• **Actions to take**
A. Quote the stretch of the comment thread from "posted by Nabubrush" through "fuck bucket sandwich.".
B. Which usernames appear after "posted by" in the comment thread?
C. Proceed with the comment thread from where it stops.

• **Reading text**
++++++++

Man, not to mention...

Blackstreet - Blackstreet
Black Star - Black Star

FTFY.
posted by SpiffyRob at 1:09 PM on March 13, 2008


I hate to do this.

What about Ani DiFranco?
posted by lunit at 1:50 PM on March 13, 2008


No Pearl Jam? I can't imagine the metric that led to about 100 of those over Pearl Jam (including some that I actually prefer personally). It's nonsensical.
posted by Nabubrush at 2:07 PM on March 13, 2008


Just about the shittiest Cabaret Voltaire album and nothing for The Hafler Trio. I pronounce this list a fuck bucket sandwich.
posted by Lentrohamsanin at 2:42 PM on March 13, 2008 [2 favorites]


Pulp Fiction
OST (1994)
Has anyone made films with better soundtracks than Tarantino?


I have never been a big fan of that "FAIL" meme but Jesus Fucking christ you know nothing about music

FAIL
FAIL
FAIL
FAIL
FAIL
FAIL
posted by drjimmy11 at 3:08 PM on March 13, 2008


ericb writes "No Captain and Tenille? WTF?"

That was probably meant as a joke, but I gotta admit, their hit "Love Will Keep Us Together" surprised me when hearing it recently. It's not brilliant or anything, but it was far better than I remembered, although it probably doesn't sound as corny in retrospect as it did at the time. The keyboard bass is pretty funky ... Sorta reminded me of ABBA, in the sense that it's pure pop with nothing but hooks, and it's very, very shiny. There are times when I find myself playing the mp3 over again, just to make sure the effect hasn't gone ...
posted by krinklyfig at 3:16 PM on March 13, 2008


Sys Rq writes "Is the Guardian just all lists now?"

++++++++

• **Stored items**
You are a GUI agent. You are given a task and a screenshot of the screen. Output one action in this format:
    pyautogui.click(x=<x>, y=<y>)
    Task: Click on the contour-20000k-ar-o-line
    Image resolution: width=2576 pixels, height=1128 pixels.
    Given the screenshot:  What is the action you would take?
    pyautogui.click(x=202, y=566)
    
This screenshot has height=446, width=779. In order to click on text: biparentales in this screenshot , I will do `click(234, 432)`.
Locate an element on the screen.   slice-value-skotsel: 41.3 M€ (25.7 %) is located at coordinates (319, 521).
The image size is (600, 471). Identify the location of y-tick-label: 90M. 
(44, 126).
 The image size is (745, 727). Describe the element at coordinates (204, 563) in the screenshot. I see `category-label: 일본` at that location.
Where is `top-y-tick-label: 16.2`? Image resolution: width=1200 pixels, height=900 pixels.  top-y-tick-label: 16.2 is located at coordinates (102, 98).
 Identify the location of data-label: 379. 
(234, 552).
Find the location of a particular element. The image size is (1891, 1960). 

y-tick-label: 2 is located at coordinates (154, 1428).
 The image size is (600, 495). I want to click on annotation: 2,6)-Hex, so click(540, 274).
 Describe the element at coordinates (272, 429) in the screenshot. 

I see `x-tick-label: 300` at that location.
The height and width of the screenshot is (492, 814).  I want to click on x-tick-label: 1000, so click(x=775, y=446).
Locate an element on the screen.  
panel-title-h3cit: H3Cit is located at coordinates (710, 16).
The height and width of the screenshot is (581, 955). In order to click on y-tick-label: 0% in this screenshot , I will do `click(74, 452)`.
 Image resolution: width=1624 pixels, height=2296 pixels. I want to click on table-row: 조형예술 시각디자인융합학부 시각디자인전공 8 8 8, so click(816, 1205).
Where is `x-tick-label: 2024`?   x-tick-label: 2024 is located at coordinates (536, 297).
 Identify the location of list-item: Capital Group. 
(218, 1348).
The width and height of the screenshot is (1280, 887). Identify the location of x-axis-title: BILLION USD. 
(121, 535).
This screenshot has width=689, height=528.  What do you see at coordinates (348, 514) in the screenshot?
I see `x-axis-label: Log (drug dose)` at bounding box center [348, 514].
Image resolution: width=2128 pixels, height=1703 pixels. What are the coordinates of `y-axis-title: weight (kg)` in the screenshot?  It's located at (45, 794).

++++++++

• **Answers for the tasks**
A.
posted by Nabubrush at 2:07 PM on March 13, 2008


Just about the shittiest Cabaret Voltaire album and nothing for The Hafler Trio. I pronounce this list a fuck bucket sandwich.

B. SpiffyRob, lunit, Nabubrush, Lentrohamsanin, drjimmy11, krinklyfig

C.
I think the people who bought Cracked also bought them out ...
posted by krinklyfig at 3:18 PM on March 13, 2008


Along with Cluster and 801 and Roxy and Talking Heads and Bowie and DEVO, Eno produced U2's Achtung Baby. (Which appears twice on the list, bringing it down to 998.)
posted by punchdrunkhistory at 3:23 PM on March 13, 2008


I agree more with the 55 Additional Readers’ Choices ‘Missed’ from the Original List from the alphabetical list than the main choices.

I was also stunned to see Linton Kwesi Johnson - Dread Beat an’ Blood, an album I've always felt was my own personal secret.
posted by Benny Andajetz at 3:24 PM on March 13, 2008


Of course there are lot of dumb and weird choices. Who would talk about it otherwise? "Top 1000 -- hmmm, yep, that's it. They nailed it. What else is going on?"
posted by msalt at 3:39 PM on March 13, 2008


Various Artists — Guilty Pleasures apparently has a Captain and Tenille song. So they make up a fraction of a tenth of a percent of the list, which is still more then they deserve.
posted by nebulawindphone at 4:03 PM on March 13, 2008


They want me to listen to Rick Wakeman's The Myths and Legends of King Arthur and the Round Table because they think it's ridiculously bad?
posted by Flunkie at 4:21 PM on March 13, 2008


No Fall, no Joy Division, no Miles Davis........................IMHO!
posted by kenchie at 5:06 PM on March 13, 2008


Didn't rtwfa admittedly....too long.
posted by kenchie at 5:09 PM on March 13, 2008


Fall - Perverted By Language
Joy Division - Closer
Miles Davis - Kind of Blue

Somebody wasn't paying attention...
posted by languagehat at 5:09 PM on March 13, 2008


OK now I'm doubly pissed that there's no Jethro Tull since tonight's Simpsons episode featured Martin Prince playing the flute and singing Thick As A brick.
posted by Gungho at 6:06 PM on March 13, 2008


There is also a Guilty Pleasures by Lazlo Bane. Features 10cc, , Nick Lowe, Captain and toenail, etc.
posted by Gungho at 6:11 PM on March 13, 2008


Fall - Perverted By Language This Nation's Saving Grace

(to lhatment: yarbles!)
posted by UbuRoivas at 6:19 PM on March 13, 2008


klangklangston writes: But they didn't want to go with the superior soundtrack to Saturday Night Fever,

But they did. Look under S for, um, soundtrack I guess.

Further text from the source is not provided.